Vision: The Commitment Factor
“I call for all leaders to awaken and plan for the future with hope and creativity.”Jim Hessler, my business partner, wrote those words in his blog post this week. There’s more power in them than you might recognize. He was discussing strategic planning in a depressing time … but he was really talking about so much more …Though he didn’t use the word, Jim’s post was a call to engage the power of vision. Without a vision, you can’t realize your potential for success — however you define it. Vision defines — and inspires — the path forward. “If you don't know where you're going,” somebody once said, “any road will get you there." How well does that approach describe your organization?“Almost all peak performers are visualizers,” writes Stephen Covey in the classic 7 Habits of Highly Effective People. “They see it; they feel it; they experience it before they actually do it. They begin with the end in mind.” It’s equally true for individuals, for teams and for entire organizations: Your vision, diligently pursued, is your North Star. It keeps you on course. It offers the light of hope, pulling you toward it. To be an effective motivator, a vision wants to be ambitious enough to require courage and diligence to get there, but not so ambitious that it feels hopelessly out of reach.
Why create a vision? Because, as Peter Senge writes, "the truly committed can accomplish the seemingly impossible."
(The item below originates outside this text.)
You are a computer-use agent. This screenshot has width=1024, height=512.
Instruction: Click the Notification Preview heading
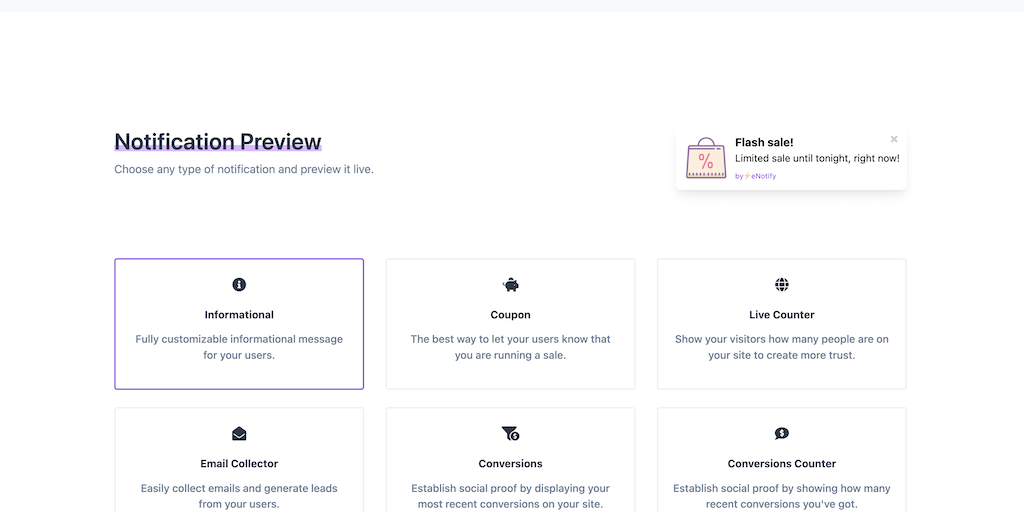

Organizational visions (as opposed to personal ones) must evolve through a collaborative, creative process. A vision handed down by fiat from the top is unlikely to spark much motivation or momentum. It’s not vision, but shared vision, that inspires the troops.In fact, shared vision is so critical that it forms one of the five essential disciplines Peter Senge explores in his groundbreaking leadership book The Fifth Discipline. “Few if any forces in human affairs,” Senge writes, “are as powerful as shared vision.” Why? Because those who share a vision are committed to it. And as Senge notes, “the truly committed can accomplish the seemingly impossible.”The process of creating a vision is pure creativity — you're the artist; your future is the medium. Create a vision that wakes you up (and those you work with) — a vision that lights a fire under the process of getting up and going to work each day.
YOUR PATH FORWARD: Does your organization have a vision? If so, if you asked 10 random employees, how many would even be able to paraphrase it? And if they could, how much energy do they have for realizing it? If the answer to any of those questions is “not enough,” create a collaborative, organization-wide process for brainstorming and refining a vision ambitious enough to challenge, but not so ambitious as to be hopeless. Then keep that vision alive with frequent dialogue at all levels of the organization.